§ **Passage provided**:
BEGIN

November 24th, 2024

Those who died in Afghanistan will be remembered


By Letter to the Editor on September 29, 2021.

Editor:
Toward the early 1970s, the American public was getting tired of the war in Vietnam. Returning soldiers met suspicious eyes.
I didn’t think it was right: they were drafted and had no choice but to join. A cousin of mine was a cabin attendant of the airline that carried the servicemen back and forth between the United States and Saigon. She felt sorry for those men: they looked not only tired but dejected. I wonder how people involved in the war in Afghanistan are feeling today, especially those who lost their loved ones.
We must never let them feel that way. We must maintain our affection and respect for veterans and their families. It was not their fault that the Western countries in Afghanistan fought in a hopeless cause. Most of the Western countries including Canada joined the Americans in an attempt to destroy the “terrorist” bases. If it was a mistaken strategy, it was a collective mistake.
An article by Paul Wells in the October issue of Maclean’s magazine, page 28, who went to Afghanistan a few times since 2007 as a reporter, speaks about a hopeless quagmire of the situation he saw there. We didn’t know that, did we?

END

§ **Problems to solve**:
1. Name each country mentioned in the letter on remembering those who died in Afghanistan, in the order in which they first appear.
2. Carry on the letter on remembering those who died in Afghanistan, starting after its final sentence.

§ **Extracted data**:
BEGIN

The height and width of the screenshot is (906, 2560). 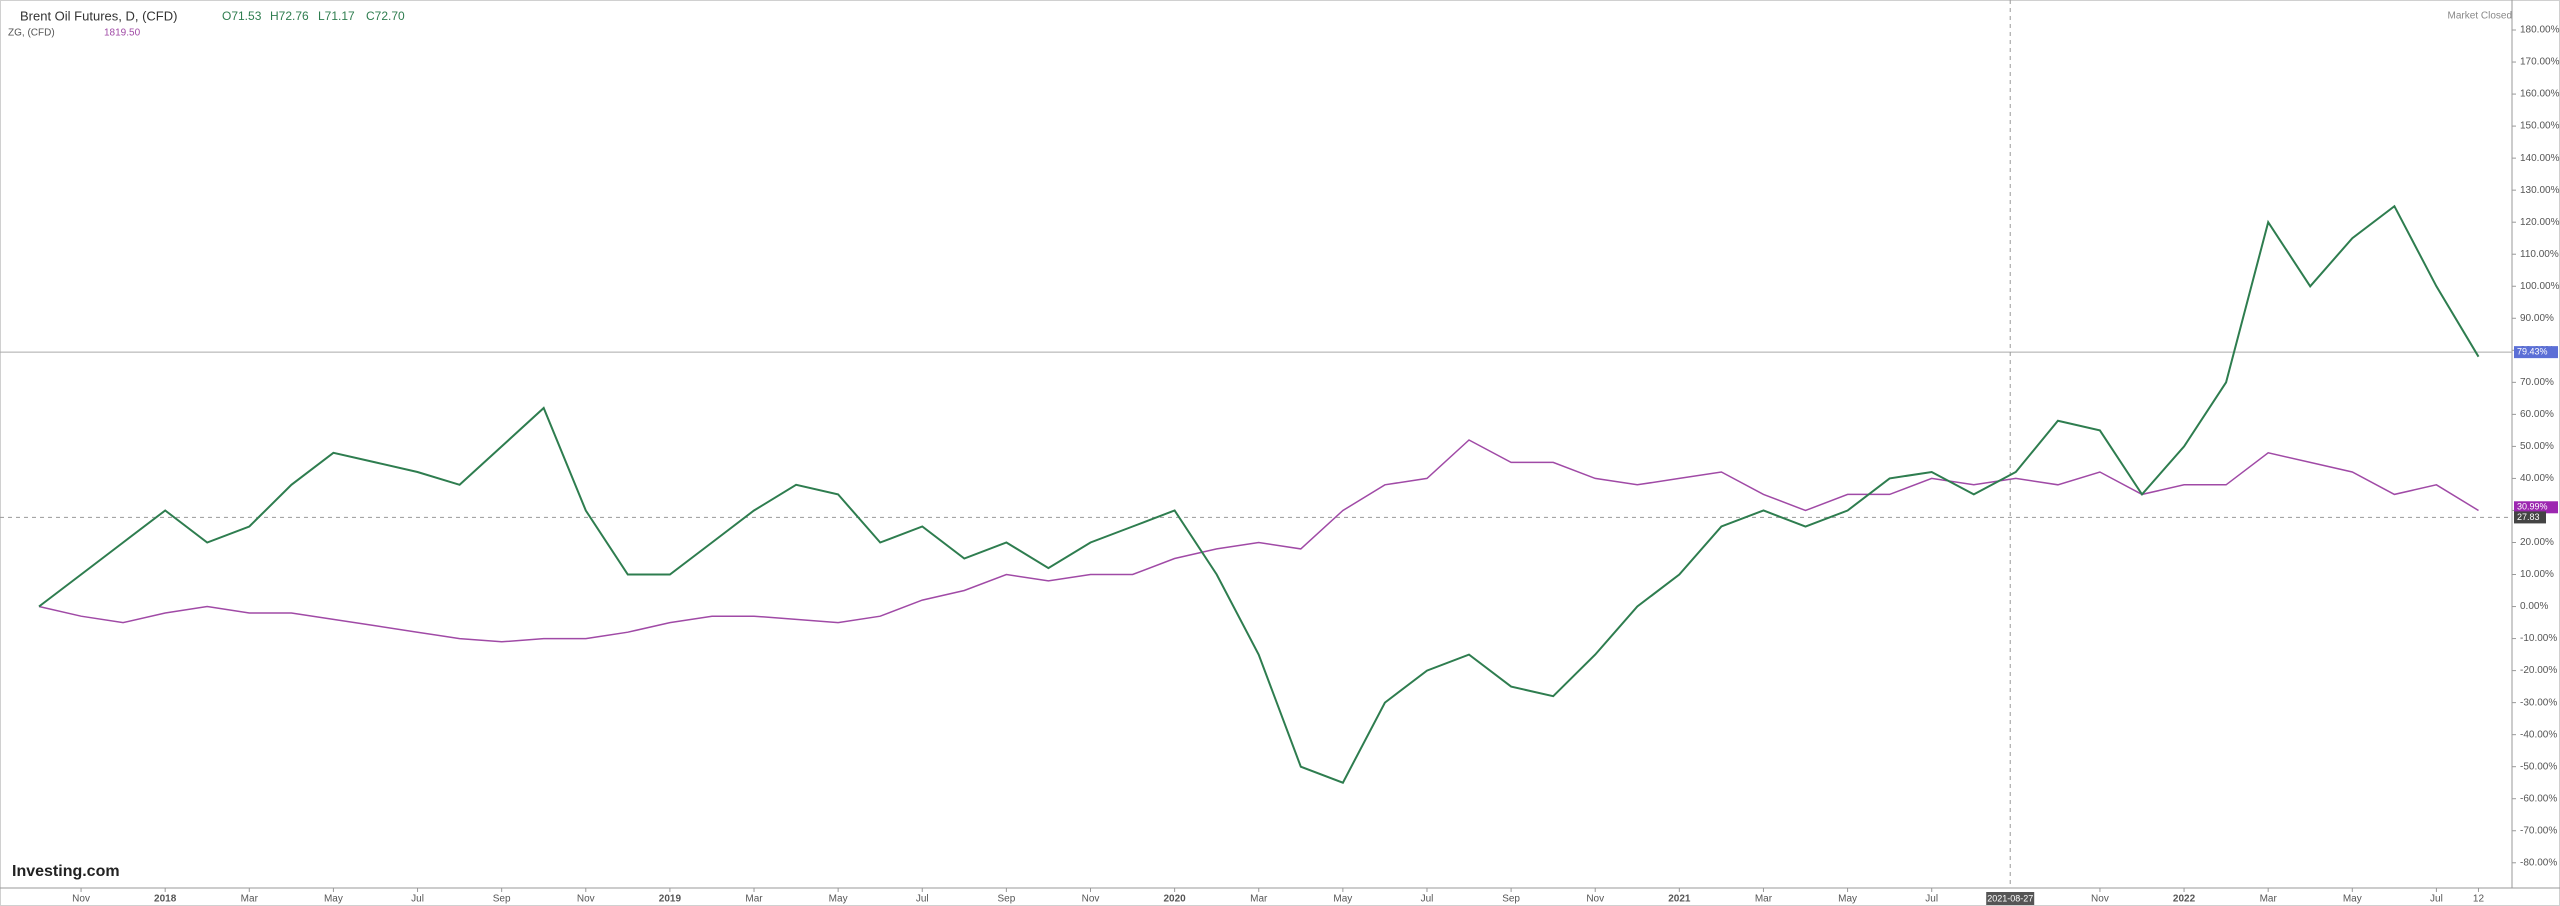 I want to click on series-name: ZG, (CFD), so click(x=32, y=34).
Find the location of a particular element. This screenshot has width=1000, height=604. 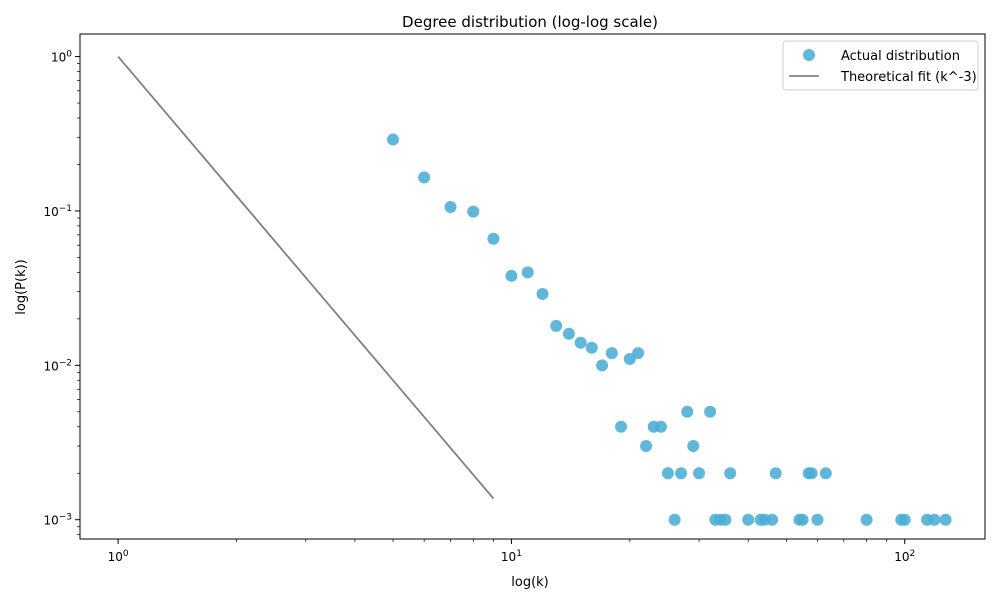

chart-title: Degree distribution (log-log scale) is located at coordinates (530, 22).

END
BEGIN

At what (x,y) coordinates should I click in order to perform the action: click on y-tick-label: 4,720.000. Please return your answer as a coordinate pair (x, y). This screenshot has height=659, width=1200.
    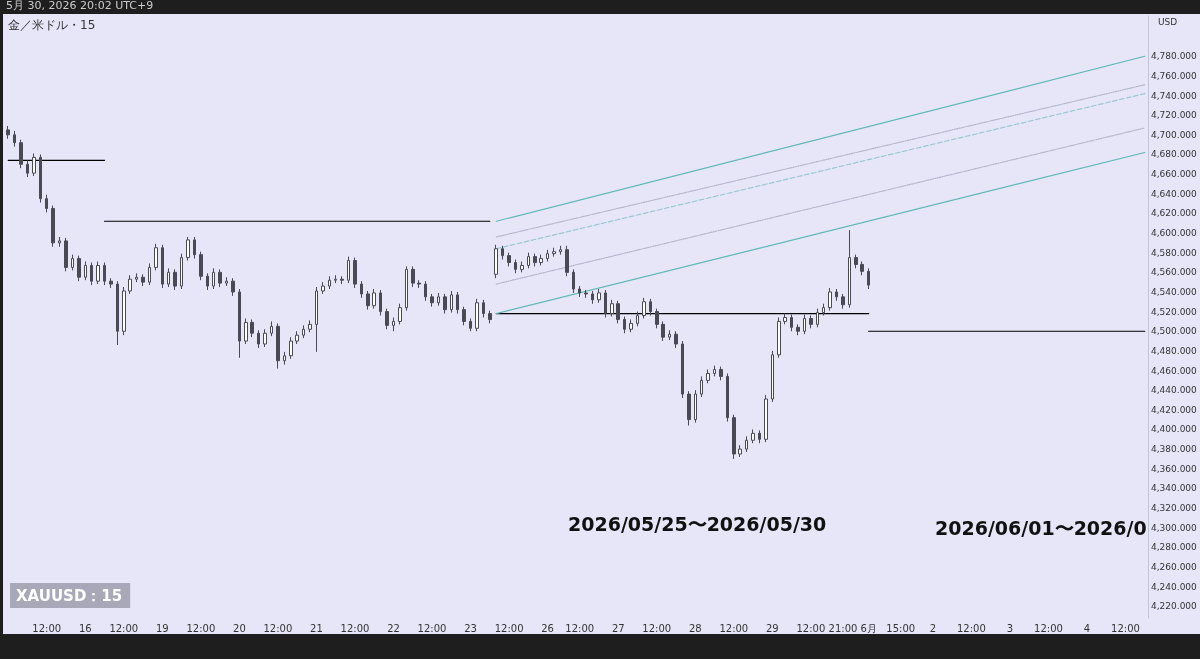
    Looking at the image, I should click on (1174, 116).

END
BEGIN

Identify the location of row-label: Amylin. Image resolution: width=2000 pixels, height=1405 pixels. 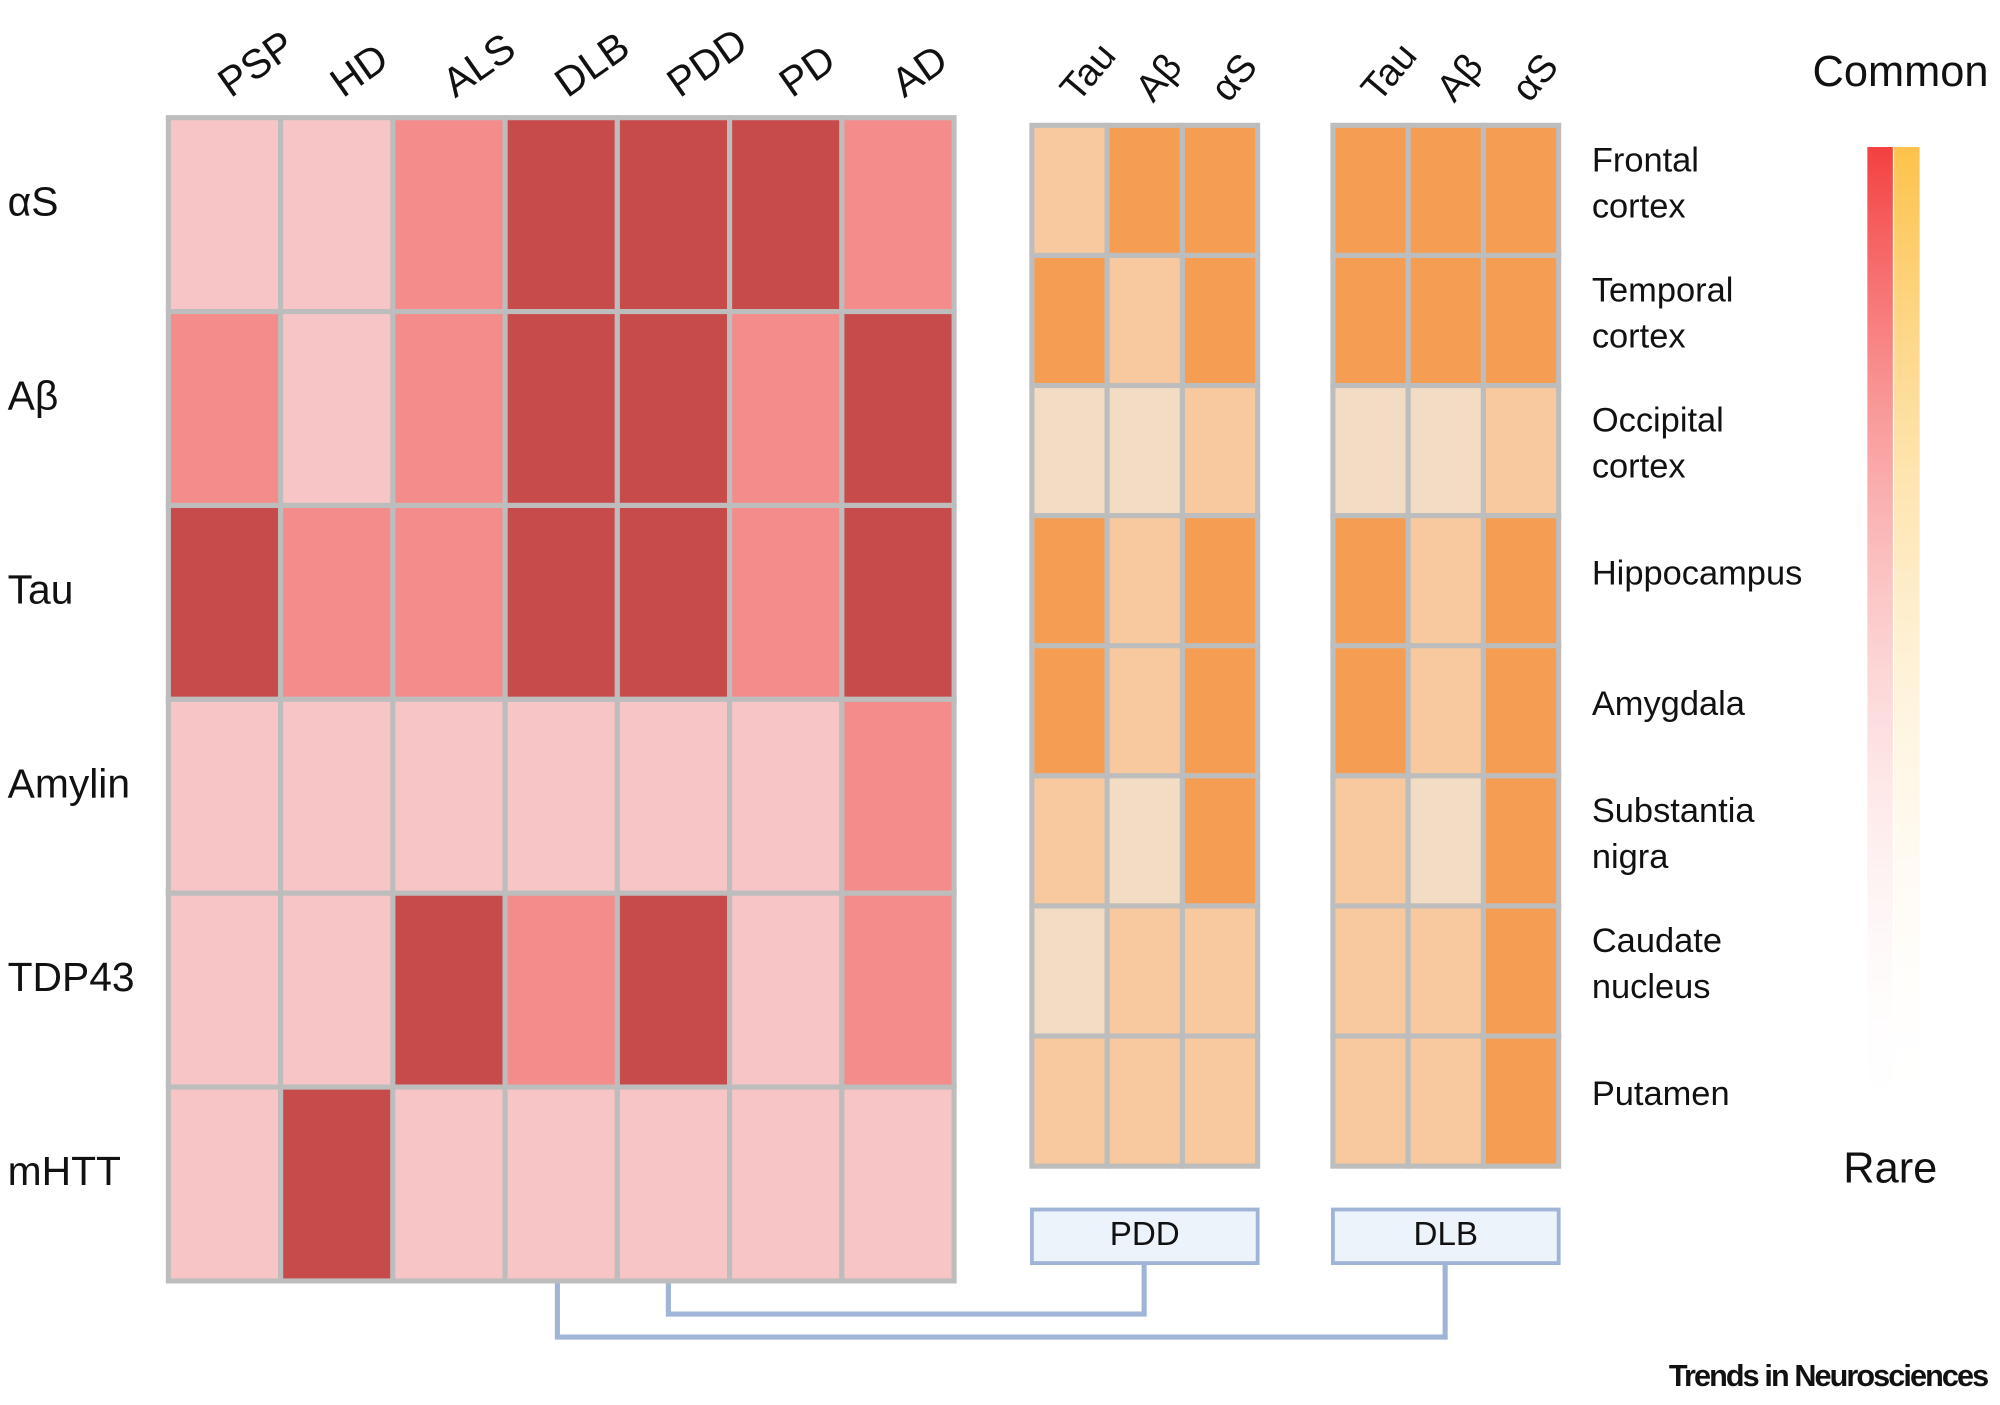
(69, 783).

END

§ **Answers by task**:
1. Vietnam, the United States, Afghanistan, Canada

2.
I felt the same when I heard my favourite uncle Mitsugu went missing in action and was presumed dead in the battle of Guadalcanal in the Pacific during the Second World War. He was just out of high school. The tide of war had turned already by then, and Japanese people began to see the situation hopeless. Uncle Mitsugu didn’t want to go but felt he had no choice. Did he die for nothing?
Now all the coalition forces have left Afghanistan after 20 years of conflict; and after so much blood was shed of all those husbands and wives, boy/girl friends, sons and daughters. Fanatics and sadists were rare, if any. Many came back injured with PTSD. Many innocent people lost their lives, and were casually called “collateral damage” as though they were pieces of furniture. We have to keep them in our hearts with gratitude. We must remember all affected from all sides. They had no choice.
“His orders come from far away.” (Buffy Sainte Marie “Universal Soldier”) Many died because of our collective mistake. We will remember them.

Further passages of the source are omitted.